Barking mad and deplorably framed
The Execution of Gary Glitter (C4)

TOP ACT: Hilton McRae caught Glitter's voice and mannerisms with uncanny accuracy
Tuesday November 10 2009
I wouldn't care to be trapped inside the mind of Gary Glitter, real name Paul Gadd, the washed-up glam rocker and banged-up paedophile who served three years in a Vietnamese prison for having sex with underage girls -- or children, to use the correct term.
I imagine it's a murky, morally warped environment where the wearing of galoshes is advisable.
Equally, though, I wouldn't care to be trapped inside the mind of Rob Coldstream, the writer, producer and director of The Execution of Gary Glitter, an elaborate fantasy docudrama that counts as one of the most bizarre, barking mad programmes ever transmitted -- even by the standards of Channel 4, which has form on this kind of thing (remember The Assassination of George W Bush?)

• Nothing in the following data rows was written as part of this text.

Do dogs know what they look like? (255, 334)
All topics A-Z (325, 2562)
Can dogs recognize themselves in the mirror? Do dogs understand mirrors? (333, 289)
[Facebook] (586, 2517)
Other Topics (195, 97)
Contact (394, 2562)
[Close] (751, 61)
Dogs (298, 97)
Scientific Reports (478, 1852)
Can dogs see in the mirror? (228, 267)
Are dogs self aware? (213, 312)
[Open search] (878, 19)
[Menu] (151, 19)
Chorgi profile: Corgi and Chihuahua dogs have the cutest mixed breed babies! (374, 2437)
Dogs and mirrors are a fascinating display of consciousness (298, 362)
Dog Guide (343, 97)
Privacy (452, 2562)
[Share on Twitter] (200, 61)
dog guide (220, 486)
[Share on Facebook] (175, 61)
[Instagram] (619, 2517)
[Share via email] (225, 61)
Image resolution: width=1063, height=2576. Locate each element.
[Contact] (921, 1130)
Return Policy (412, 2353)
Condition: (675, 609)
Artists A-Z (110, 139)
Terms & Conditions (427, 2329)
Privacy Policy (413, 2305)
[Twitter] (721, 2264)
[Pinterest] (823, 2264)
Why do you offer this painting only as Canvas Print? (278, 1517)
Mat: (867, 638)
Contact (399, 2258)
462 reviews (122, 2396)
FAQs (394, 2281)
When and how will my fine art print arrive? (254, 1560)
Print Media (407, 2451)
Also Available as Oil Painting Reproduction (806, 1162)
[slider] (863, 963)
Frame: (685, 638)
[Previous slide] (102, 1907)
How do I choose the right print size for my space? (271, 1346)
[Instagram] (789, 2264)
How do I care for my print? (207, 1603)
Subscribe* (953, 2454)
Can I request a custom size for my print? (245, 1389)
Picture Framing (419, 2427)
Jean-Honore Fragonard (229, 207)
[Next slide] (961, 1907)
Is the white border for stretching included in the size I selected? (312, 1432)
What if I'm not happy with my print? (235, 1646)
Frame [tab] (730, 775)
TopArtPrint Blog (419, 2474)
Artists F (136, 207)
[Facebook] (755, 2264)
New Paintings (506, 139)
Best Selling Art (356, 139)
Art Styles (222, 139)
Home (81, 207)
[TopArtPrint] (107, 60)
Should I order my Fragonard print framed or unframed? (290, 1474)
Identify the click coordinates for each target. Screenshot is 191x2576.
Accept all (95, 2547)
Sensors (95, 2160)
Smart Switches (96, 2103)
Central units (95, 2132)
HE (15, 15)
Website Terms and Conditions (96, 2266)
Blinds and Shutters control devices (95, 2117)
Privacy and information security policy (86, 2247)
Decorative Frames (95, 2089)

Apparently, 54pc of Britons are in favour of reintroducing the death penalty. I'm not sure if a survey result actually qualifies as a fact, but Coldstream took this information and welded it to a piece of extremely dubious futureshock fiction.
Invention
Set in an alternative Britain in which the death penalty has been reintroduced for murderers and rapists of children under 12, the programme imagines Glitter being executed by hanging under a new law -- more invention on the writer's part -- that allows offenders to be tried in a British court for crimes committed overseas.
Coldstream, who would appear not to be a supporter of capital punishment, is on the record as saying that he simply wanted to make a thought-provoking drama about the issue. If so, there are far better ways to do it than this.
It has to be said that The Execution of Gary Glitter was fiercely well-produced -- though there was a lapse of accuracy in having Glitter's solicitor doubling up as his barrister.
Kudos, too, to Hilton McRae, who caught Glitter's voice and mannerisms with uncanny accuracy. If this had been a straightforward drama about the real Glitter case, he'd probably be in line for a Bafta nomination at the very least.
The mock interviews with talking heads, including right-wing former Sun columnist Garry Bushell -- whose past outpourings in print suggest he'd happily knot the noose if the death penalty really was reintroduced -- and the daft-as-a-brush Ann Widdecombe going on about how "paedophilia is rampant", also gave the programme a sheen of authenticity that would almost fool the casual viewer into thinking they were looking at a documentary.
However, Coldstream's efforts to make a fictional TV drama that looked like a facsimile of fact resulted in some queasy moments. In the alternative 'history' presented here, we were told the death penalty had been reintroduced because of the outcry following the murders of Holly Wells and Jessica Chapman by Ian Huntley in Soham in 2002.
No one has any sympathy for Gary Glitter (expect perhaps Glitter himself), and presumably he won't be suing Channel 4 or Rob Coldstream for portraying him the way they did. Yet there's something nauseating about casually using the heinous, real-life murders of two innocent children as a peg on which to hang a TV drama. Deplorable.